Kaninchen vor der Schlange

Narzisstenkind

by Narzisstenkind

Story

“Dir zreißt’s ja den Schädel.” Einer seiner Lieblingssätze, die er fast mantraartig immer und immer wiederholt. Es ist seine Masche, die er aufsetzt, seine Worte drücken Besorgnis aus, aber sein Gesicht tut das nicht. Er sagt (sinngemäß): du musst auf dich aufpassen, du schadest dir selbst, du mutest dir zuviel zu. Er meint: du verbringst zuviel Zeit mit Dingen die meiner Ansicht nach völlig unwichtig sind und nimmst dir zu wenig Zeit für das einzige was zählt: für uns.

“Dinge, die” (seiner Meinung nach) “völlig unwichtig sind” sind in diesem Fall meine berufsbegleitende Ausbildung. Meine Pensionsvorsorge. Meine Investition in meine Zukunft.

Wenn ich es anspreche spielt er auf Wut, Opfer und macht auf verletzt, bin ich undankbar, bilde mir alles ein, was für eine Frechheit ihm, der nichts als Liebe für mich empfindet und nur das Beste für mich will (er ist allerdings der einzige, der einschätzen kann, was das Beste für mich ist – Anm. d. Red.), so etwas zu unterstellen. Sie machen sich ja nur Sorgen, man sieht es ja, wie soll sich das denn alles ausgehen, und Sport sollte ich ja dann auch noch machen. Mit einem wirtschaftlichen Beruf ist das ja dann auch alles nicht mehr zu vereinbaren, hängt er noch schnell en passent hintendran. Was es bedeutet ist: im übrigen du machst deinen Job nicht gut genug.

Eine Grenze gibt es nicht. Je nach Bedarf ist er mein Vater oder mein Chef. Wo auch immer er will bringt er welches Thema auch immer er möchte aufs Tapet. Privates im Büro und umgekehrt, es ist ja sein Recht, er, als geschäftsführender Eigentümer, mit seinen Angestellten, seinen Leibeigenen, zu reden worüber er will. Das wichtigste ist immer der Kunde, dem muss das Leben untergeordnet werden außer bei ihm ist der Rasen zu mähen, dann ist es sein Rasen.

Vorwurfsvolle Besorgnis ist ein toxischer Cocktail. Er will mich dazu bringen, mich wie ein verantwortungsloser Teenager zu fühlen, der wegen Komasaufen am Wochenende den vielleicht letzten Geburtstag der kränkelnden Oma verpasst. Schuldgefühle, mein zweiter Vorname. Doch diesmal nicht, mein Freund. Ich kämpfe und kämpfe gegen diese Stimmen, den ganzen Tag.

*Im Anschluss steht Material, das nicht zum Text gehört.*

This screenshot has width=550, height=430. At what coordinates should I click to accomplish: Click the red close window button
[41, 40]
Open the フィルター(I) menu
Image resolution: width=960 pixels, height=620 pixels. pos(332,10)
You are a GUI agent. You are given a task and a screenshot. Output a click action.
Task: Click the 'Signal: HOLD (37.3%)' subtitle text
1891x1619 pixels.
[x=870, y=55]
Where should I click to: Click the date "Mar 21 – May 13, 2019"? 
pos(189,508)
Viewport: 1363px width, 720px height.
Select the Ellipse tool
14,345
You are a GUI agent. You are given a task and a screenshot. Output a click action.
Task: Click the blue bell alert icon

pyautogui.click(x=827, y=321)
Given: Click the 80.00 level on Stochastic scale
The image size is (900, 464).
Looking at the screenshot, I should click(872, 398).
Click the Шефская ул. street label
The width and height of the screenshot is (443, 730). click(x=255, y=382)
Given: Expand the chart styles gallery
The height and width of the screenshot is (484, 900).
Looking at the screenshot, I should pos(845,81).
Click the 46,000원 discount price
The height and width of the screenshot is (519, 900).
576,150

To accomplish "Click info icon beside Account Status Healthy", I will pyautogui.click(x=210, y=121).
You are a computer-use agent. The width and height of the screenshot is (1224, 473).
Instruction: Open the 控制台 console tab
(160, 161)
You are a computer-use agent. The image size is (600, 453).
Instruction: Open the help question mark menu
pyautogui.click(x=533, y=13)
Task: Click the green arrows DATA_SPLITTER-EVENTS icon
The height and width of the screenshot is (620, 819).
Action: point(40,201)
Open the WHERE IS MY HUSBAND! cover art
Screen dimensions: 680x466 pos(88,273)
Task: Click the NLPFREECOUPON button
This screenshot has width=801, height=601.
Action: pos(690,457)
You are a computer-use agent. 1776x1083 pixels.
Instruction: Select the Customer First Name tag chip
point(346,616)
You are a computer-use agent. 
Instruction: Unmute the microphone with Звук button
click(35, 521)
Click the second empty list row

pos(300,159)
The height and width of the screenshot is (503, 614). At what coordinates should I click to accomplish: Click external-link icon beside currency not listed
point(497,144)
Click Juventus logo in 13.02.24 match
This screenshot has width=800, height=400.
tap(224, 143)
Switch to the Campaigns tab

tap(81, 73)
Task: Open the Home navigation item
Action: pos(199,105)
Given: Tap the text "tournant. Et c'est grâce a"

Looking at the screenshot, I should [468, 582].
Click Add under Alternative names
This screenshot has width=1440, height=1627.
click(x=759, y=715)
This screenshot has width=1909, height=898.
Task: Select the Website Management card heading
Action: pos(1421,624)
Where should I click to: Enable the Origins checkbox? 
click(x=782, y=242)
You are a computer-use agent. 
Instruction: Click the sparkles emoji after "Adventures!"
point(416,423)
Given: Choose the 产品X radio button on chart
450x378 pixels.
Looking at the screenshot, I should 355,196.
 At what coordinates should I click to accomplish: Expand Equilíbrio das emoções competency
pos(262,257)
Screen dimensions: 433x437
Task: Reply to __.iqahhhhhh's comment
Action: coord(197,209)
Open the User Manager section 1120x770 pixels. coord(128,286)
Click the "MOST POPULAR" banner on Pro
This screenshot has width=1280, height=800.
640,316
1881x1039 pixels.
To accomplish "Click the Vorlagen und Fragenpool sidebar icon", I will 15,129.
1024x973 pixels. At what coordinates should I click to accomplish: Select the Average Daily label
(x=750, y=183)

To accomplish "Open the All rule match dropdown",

Ich habe ein Recht auf meine Entscheidungen. Ich habe ein Recht auf mein Leben. Ich bin nicht verantwortlich für das Glück meiner Eltern. Ich bin nicht verpflichtet, immer, jederzeit und auf Abruf da zu sein. Ich bin nicht die Therapeutin oder Mediatorin meiner Eltern und ich bin auch nicht verantwortlich dafür, ob sie genug Essen oder verantwortungsbewusst autofahren um zu überleben.

Diese maskierte und subtile Manipulation ist von allen Dingen das schlimmste. Es ist fast nicht möglich sie von echter Besorgnis zu unterscheiden. Sie hat mich mürbe gemacht, misstrauisch. Zum Kaninchen vor der Schlange, oder vor dem Basilisken, der mir das Sehen, das Erkennen gestohlen hat. Misstrauisch und blind gleicht sich Manches sehr, obwohl es im Kern unterschiedlicher nicht sein könnte.